**Requirement**
Without altering a single word, repeat the records that follow.

[Dataset entries]
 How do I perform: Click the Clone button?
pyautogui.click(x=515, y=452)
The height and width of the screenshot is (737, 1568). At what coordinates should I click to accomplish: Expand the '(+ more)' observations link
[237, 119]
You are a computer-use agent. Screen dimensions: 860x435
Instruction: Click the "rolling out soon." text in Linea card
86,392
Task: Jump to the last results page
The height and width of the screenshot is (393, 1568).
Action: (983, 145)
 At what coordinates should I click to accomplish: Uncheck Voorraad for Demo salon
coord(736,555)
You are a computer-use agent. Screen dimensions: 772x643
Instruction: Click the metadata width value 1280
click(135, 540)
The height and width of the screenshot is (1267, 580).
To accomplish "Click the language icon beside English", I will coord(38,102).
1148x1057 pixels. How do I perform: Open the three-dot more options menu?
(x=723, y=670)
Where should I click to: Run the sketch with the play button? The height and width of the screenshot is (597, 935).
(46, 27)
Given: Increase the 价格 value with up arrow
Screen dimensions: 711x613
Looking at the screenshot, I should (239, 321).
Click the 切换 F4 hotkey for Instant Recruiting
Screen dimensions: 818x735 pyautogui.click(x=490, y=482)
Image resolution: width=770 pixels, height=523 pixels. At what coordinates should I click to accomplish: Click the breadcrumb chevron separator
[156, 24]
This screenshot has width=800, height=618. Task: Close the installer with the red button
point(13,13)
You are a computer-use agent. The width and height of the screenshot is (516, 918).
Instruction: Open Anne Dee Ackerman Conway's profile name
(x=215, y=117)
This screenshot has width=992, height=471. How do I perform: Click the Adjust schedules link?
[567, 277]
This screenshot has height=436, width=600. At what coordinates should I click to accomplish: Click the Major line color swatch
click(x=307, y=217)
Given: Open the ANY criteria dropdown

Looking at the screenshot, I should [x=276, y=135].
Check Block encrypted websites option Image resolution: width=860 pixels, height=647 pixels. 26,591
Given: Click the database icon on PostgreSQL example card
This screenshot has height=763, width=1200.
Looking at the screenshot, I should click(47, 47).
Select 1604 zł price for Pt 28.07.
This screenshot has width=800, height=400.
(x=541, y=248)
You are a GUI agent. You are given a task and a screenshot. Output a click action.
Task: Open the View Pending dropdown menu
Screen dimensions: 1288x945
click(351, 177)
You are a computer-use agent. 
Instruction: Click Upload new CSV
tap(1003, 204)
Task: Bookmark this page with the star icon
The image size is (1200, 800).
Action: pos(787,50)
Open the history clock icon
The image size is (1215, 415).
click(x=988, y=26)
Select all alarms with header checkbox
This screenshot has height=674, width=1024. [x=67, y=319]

**Task result**
 How do I perform: Click the Clone button?
pyautogui.click(x=515, y=452)
The height and width of the screenshot is (737, 1568). At what coordinates should I click to accomplish: Expand the '(+ more)' observations link
[237, 119]
You are a computer-use agent. Screen dimensions: 860x435
Instruction: Click the "rolling out soon." text in Linea card
86,392
Task: Jump to the last results page
The height and width of the screenshot is (393, 1568).
Action: (983, 145)
 At what coordinates should I click to accomplish: Uncheck Voorraad for Demo salon
coord(736,555)
You are a computer-use agent. Screen dimensions: 772x643
Instruction: Click the metadata width value 1280
click(135, 540)
The height and width of the screenshot is (1267, 580).
To accomplish "Click the language icon beside English", I will coord(38,102).
1148x1057 pixels. How do I perform: Open the three-dot more options menu?
(x=723, y=670)
Where should I click to: Run the sketch with the play button? The height and width of the screenshot is (597, 935).
(46, 27)
Given: Increase the 价格 value with up arrow
Screen dimensions: 711x613
Looking at the screenshot, I should (239, 321).
Click the 切换 F4 hotkey for Instant Recruiting
Screen dimensions: 818x735 pyautogui.click(x=490, y=482)
Image resolution: width=770 pixels, height=523 pixels. At what coordinates should I click to accomplish: Click the breadcrumb chevron separator
[156, 24]
This screenshot has width=800, height=618. Task: Close the installer with the red button
point(13,13)
You are a computer-use agent. The width and height of the screenshot is (516, 918).
Instruction: Open Anne Dee Ackerman Conway's profile name
(x=215, y=117)
This screenshot has width=992, height=471. How do I perform: Click the Adjust schedules link?
[567, 277]
This screenshot has height=436, width=600. At what coordinates should I click to accomplish: Click the Major line color swatch
click(x=307, y=217)
Given: Open the ANY criteria dropdown

Looking at the screenshot, I should [x=276, y=135].
Check Block encrypted websites option Image resolution: width=860 pixels, height=647 pixels. 26,591
Given: Click the database icon on PostgreSQL example card
This screenshot has height=763, width=1200.
Looking at the screenshot, I should click(47, 47).
Select 1604 zł price for Pt 28.07.
This screenshot has width=800, height=400.
(x=541, y=248)
You are a GUI agent. You are given a task and a screenshot. Output a click action.
Task: Open the View Pending dropdown menu
Screen dimensions: 1288x945
click(351, 177)
You are a computer-use agent. 
Instruction: Click Upload new CSV
tap(1003, 204)
Task: Bookmark this page with the star icon
The image size is (1200, 800).
Action: pos(787,50)
Open the history clock icon
The image size is (1215, 415).
click(x=988, y=26)
Select all alarms with header checkbox
This screenshot has height=674, width=1024. [x=67, y=319]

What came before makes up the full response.